What amazing news Wombat, wishing you many more years of health and happiness!

I hope everyone with upcoming appointments and chemo find them as kind and easy as can be.

I still have no results, it's been over three weeks since my CA125 and everyone I've spoken to is telling me there are no results from the lab yet 🤷🏼‍♀️

Hopefully I will hear soon!

Duckland how frustrating! I hope you get your results soon

Mrspotter sorry about your holiday

Swaying I'm glad you've been able to do some gardening :)

I managed the walk to the coffee shop alright even chatting away. I was a bit out of breath but not as bad as I feared. It was lovely to get out. I'm resting now as I have my PET scan tomorrow. I'm not even allowed to knit booooooring!

Duckland that is odd. The only comment I would make is that my GP rang me the day after my test because the result was flagged. If no-one has contacted you I would tend to assume it's OK - unless it's been lost of course. Worth asking your GP if you need another one?

penguins I hope it all works out the way you want.

Mrsp I'm sorry to hear it's cancer, but glad you have a plan. Good luck with the chemo, and I LOVE the wig

Swaying thank you for the good wishes and good luck with the rest of your treatment

Leslie I'm glad you managed to get out and enjoyed it. You are truly amazing, especially the way you remember what stage we are all at, the support you offer and that you keep the threads going

Flippy and Duck Thank you also

I got the all clear today. The tumour is def benign and can be left alone. No further treatment necessary. I will be going back for routine appointments/scans re my lung cancer but not until Sept/Oct. I am currently cancer free.

Thank you everyone for your kind words and the support you have given over the past months. This thread is an amazing source of support and kindness when we have/are going through the worst, most scary times.
Even when I have not posted, I have read every post and felt the warmth.

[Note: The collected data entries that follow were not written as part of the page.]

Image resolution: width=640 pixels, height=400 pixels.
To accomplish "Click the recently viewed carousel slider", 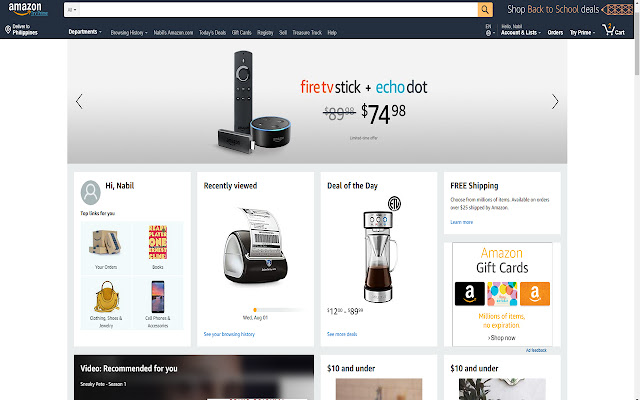I will click(278, 310).
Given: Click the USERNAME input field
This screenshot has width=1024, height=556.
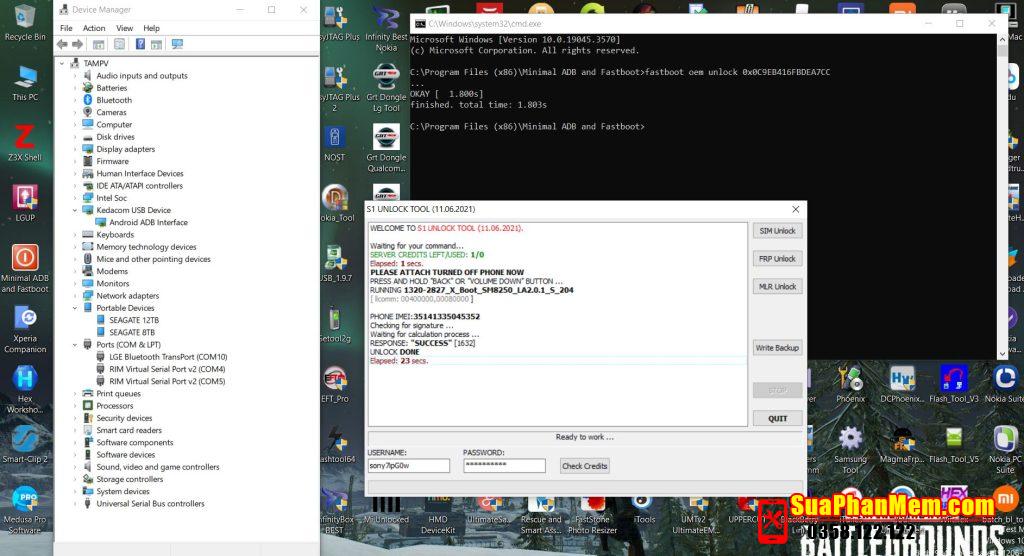Looking at the screenshot, I should point(408,466).
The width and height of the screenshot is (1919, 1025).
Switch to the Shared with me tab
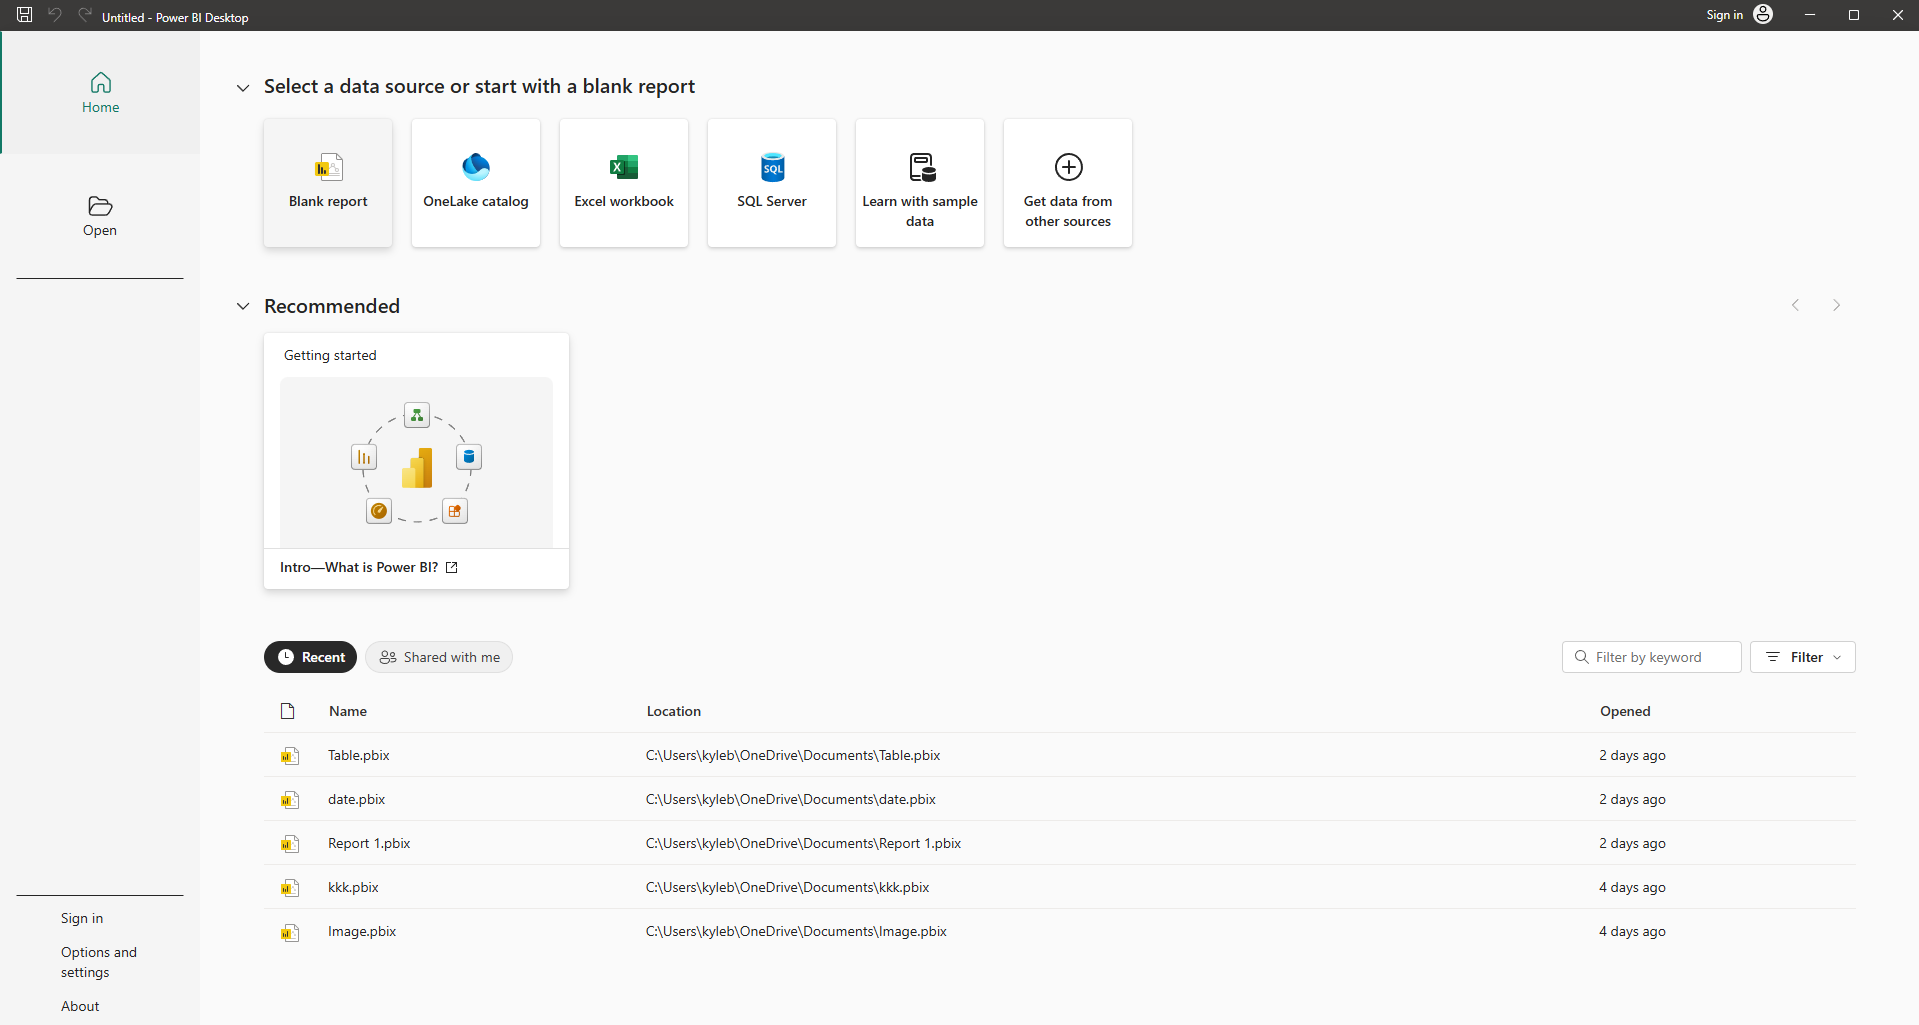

I will continue to lurk and want you to know that I am sending positive thoughts to each and every one of you xxx

Wombats That's great news, the all clear, so happy for you.

Leslie Gald you could get out.

Swaying Hope you are feeling OK today, at least the first one is out of the way. Sorry about your holiday.

MrsP Sorry to hear about the cancer and holiday. Good luck with the chemo and wig.

Just had private GP, she's referred to hospital but said I should have gone via NHS.

New thread here

Apologies in advance for derailing the conversation (temporarily) - just need to vent to you all, since I know you will understand! What special brand of insensitivity leads people to tell you the worst story they've heard about someone's cancer recurrence when they know you've just completed a round of treatment??? This has happened to me twice in the past week! And even my trying to preempt this by saying - when I saw where the conversation was headed - "gosh, of course that is every cancer patient's worst nightmare" didn't stop them....

Hi genie people can be so spectacularly insensitive!

We have a new thread (link in the post above yours) so you'll get more replies if you post there as this one will not be on anyone's Threads I'm on anymore :)

Genie I am still shocked at the stupid things people are still saying to me so I do sympathise. I am SO fed up of hearing "You look so well!" I am not well at all.